Transcribe the entries below exactly.

TASK INPUT START

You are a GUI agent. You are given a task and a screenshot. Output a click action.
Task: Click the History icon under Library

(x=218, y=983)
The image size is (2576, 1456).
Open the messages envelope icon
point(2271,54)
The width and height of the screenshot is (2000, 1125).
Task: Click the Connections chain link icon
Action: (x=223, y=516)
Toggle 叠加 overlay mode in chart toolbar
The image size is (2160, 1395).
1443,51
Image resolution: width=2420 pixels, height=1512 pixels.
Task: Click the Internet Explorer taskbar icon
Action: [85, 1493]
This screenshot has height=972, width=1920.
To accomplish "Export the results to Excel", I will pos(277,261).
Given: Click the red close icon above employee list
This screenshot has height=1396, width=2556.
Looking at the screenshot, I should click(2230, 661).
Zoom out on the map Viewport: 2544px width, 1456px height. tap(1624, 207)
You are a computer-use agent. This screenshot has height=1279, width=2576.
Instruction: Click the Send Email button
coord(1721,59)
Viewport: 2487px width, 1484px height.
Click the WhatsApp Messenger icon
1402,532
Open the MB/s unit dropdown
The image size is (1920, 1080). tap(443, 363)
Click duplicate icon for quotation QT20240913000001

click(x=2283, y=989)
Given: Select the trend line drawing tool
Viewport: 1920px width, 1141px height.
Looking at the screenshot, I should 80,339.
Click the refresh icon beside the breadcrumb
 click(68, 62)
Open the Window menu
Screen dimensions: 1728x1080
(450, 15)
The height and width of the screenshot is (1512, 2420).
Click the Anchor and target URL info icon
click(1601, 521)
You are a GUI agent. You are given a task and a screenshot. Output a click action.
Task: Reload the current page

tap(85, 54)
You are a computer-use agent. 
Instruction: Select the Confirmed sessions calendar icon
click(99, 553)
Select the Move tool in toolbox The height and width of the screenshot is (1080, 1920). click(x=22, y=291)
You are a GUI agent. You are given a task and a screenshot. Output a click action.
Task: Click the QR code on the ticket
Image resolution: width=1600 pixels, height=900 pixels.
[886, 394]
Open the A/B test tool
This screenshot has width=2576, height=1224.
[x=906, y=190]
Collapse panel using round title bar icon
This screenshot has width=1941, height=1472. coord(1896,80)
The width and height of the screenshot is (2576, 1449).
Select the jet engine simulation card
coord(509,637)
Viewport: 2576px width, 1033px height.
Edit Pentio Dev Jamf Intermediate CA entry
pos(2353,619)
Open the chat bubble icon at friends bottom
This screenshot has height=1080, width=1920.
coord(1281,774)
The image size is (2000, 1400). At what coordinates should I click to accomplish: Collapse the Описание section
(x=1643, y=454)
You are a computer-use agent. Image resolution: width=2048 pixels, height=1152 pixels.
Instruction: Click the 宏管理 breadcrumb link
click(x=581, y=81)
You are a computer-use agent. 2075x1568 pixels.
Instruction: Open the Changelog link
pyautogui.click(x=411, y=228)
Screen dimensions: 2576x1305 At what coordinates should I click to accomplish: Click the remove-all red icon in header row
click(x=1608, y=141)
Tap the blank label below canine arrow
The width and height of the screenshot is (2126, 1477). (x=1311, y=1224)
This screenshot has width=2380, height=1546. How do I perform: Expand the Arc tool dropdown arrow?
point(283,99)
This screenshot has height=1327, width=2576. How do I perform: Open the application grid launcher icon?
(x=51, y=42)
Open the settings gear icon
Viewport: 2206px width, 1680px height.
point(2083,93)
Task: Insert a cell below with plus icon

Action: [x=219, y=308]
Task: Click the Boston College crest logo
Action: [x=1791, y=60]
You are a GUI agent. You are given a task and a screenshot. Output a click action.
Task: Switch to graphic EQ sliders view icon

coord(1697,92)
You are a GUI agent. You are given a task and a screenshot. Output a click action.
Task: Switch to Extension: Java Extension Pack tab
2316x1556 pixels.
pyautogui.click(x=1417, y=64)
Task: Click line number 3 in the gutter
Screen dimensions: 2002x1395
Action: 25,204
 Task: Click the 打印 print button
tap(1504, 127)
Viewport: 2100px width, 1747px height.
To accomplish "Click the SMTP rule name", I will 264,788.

TASK INPUT END

▸ **REPLY**
You are a GUI agent. You are given a task and a screenshot. Output a click action.
Task: Click the History icon under Library

(x=218, y=983)
The image size is (2576, 1456).
Open the messages envelope icon
point(2271,54)
The width and height of the screenshot is (2000, 1125).
Task: Click the Connections chain link icon
Action: (x=223, y=516)
Toggle 叠加 overlay mode in chart toolbar
The image size is (2160, 1395).
1443,51
Image resolution: width=2420 pixels, height=1512 pixels.
Task: Click the Internet Explorer taskbar icon
Action: [85, 1493]
This screenshot has height=972, width=1920.
To accomplish "Export the results to Excel", I will pos(277,261).
Given: Click the red close icon above employee list
This screenshot has height=1396, width=2556.
Looking at the screenshot, I should click(2230, 661).
Zoom out on the map Viewport: 2544px width, 1456px height. tap(1624, 207)
You are a computer-use agent. This screenshot has height=1279, width=2576.
Instruction: Click the Send Email button
coord(1721,59)
Viewport: 2487px width, 1484px height.
Click the WhatsApp Messenger icon
1402,532
Open the MB/s unit dropdown
The image size is (1920, 1080). tap(443, 363)
Click duplicate icon for quotation QT20240913000001

click(x=2283, y=989)
Given: Select the trend line drawing tool
Viewport: 1920px width, 1141px height.
Looking at the screenshot, I should 80,339.
Click the refresh icon beside the breadcrumb
 click(68, 62)
Open the Window menu
Screen dimensions: 1728x1080
(450, 15)
The height and width of the screenshot is (1512, 2420).
Click the Anchor and target URL info icon
click(1601, 521)
You are a GUI agent. You are given a task and a screenshot. Output a click action.
Task: Reload the current page

tap(85, 54)
You are a computer-use agent. 
Instruction: Select the Confirmed sessions calendar icon
click(99, 553)
Select the Move tool in toolbox The height and width of the screenshot is (1080, 1920). click(x=22, y=291)
You are a GUI agent. You are given a task and a screenshot. Output a click action.
Task: Click the QR code on the ticket
Image resolution: width=1600 pixels, height=900 pixels.
[886, 394]
Open the A/B test tool
This screenshot has width=2576, height=1224.
[x=906, y=190]
Collapse panel using round title bar icon
This screenshot has width=1941, height=1472. coord(1896,80)
The width and height of the screenshot is (2576, 1449).
Select the jet engine simulation card
coord(509,637)
Viewport: 2576px width, 1033px height.
Edit Pentio Dev Jamf Intermediate CA entry
pos(2353,619)
Open the chat bubble icon at friends bottom
This screenshot has height=1080, width=1920.
coord(1281,774)
The image size is (2000, 1400). At what coordinates should I click to accomplish: Collapse the Описание section
(x=1643, y=454)
You are a computer-use agent. Image resolution: width=2048 pixels, height=1152 pixels.
Instruction: Click the 宏管理 breadcrumb link
click(x=581, y=81)
You are a computer-use agent. 2075x1568 pixels.
Instruction: Open the Changelog link
pyautogui.click(x=411, y=228)
Screen dimensions: 2576x1305 At what coordinates should I click to accomplish: Click the remove-all red icon in header row
click(x=1608, y=141)
Tap the blank label below canine arrow
The width and height of the screenshot is (2126, 1477). (x=1311, y=1224)
This screenshot has width=2380, height=1546. How do I perform: Expand the Arc tool dropdown arrow?
point(283,99)
This screenshot has height=1327, width=2576. How do I perform: Open the application grid launcher icon?
(x=51, y=42)
Open the settings gear icon
Viewport: 2206px width, 1680px height.
point(2083,93)
Task: Insert a cell below with plus icon

Action: [x=219, y=308]
Task: Click the Boston College crest logo
Action: [x=1791, y=60]
You are a GUI agent. You are given a task and a screenshot. Output a click action.
Task: Switch to graphic EQ sliders view icon

coord(1697,92)
You are a GUI agent. You are given a task and a screenshot. Output a click action.
Task: Switch to Extension: Java Extension Pack tab
2316x1556 pixels.
pyautogui.click(x=1417, y=64)
Task: Click line number 3 in the gutter
Screen dimensions: 2002x1395
Action: 25,204
 Task: Click the 打印 print button
tap(1504, 127)
Viewport: 2100px width, 1747px height.
To accomplish "Click the SMTP rule name", I will 264,788.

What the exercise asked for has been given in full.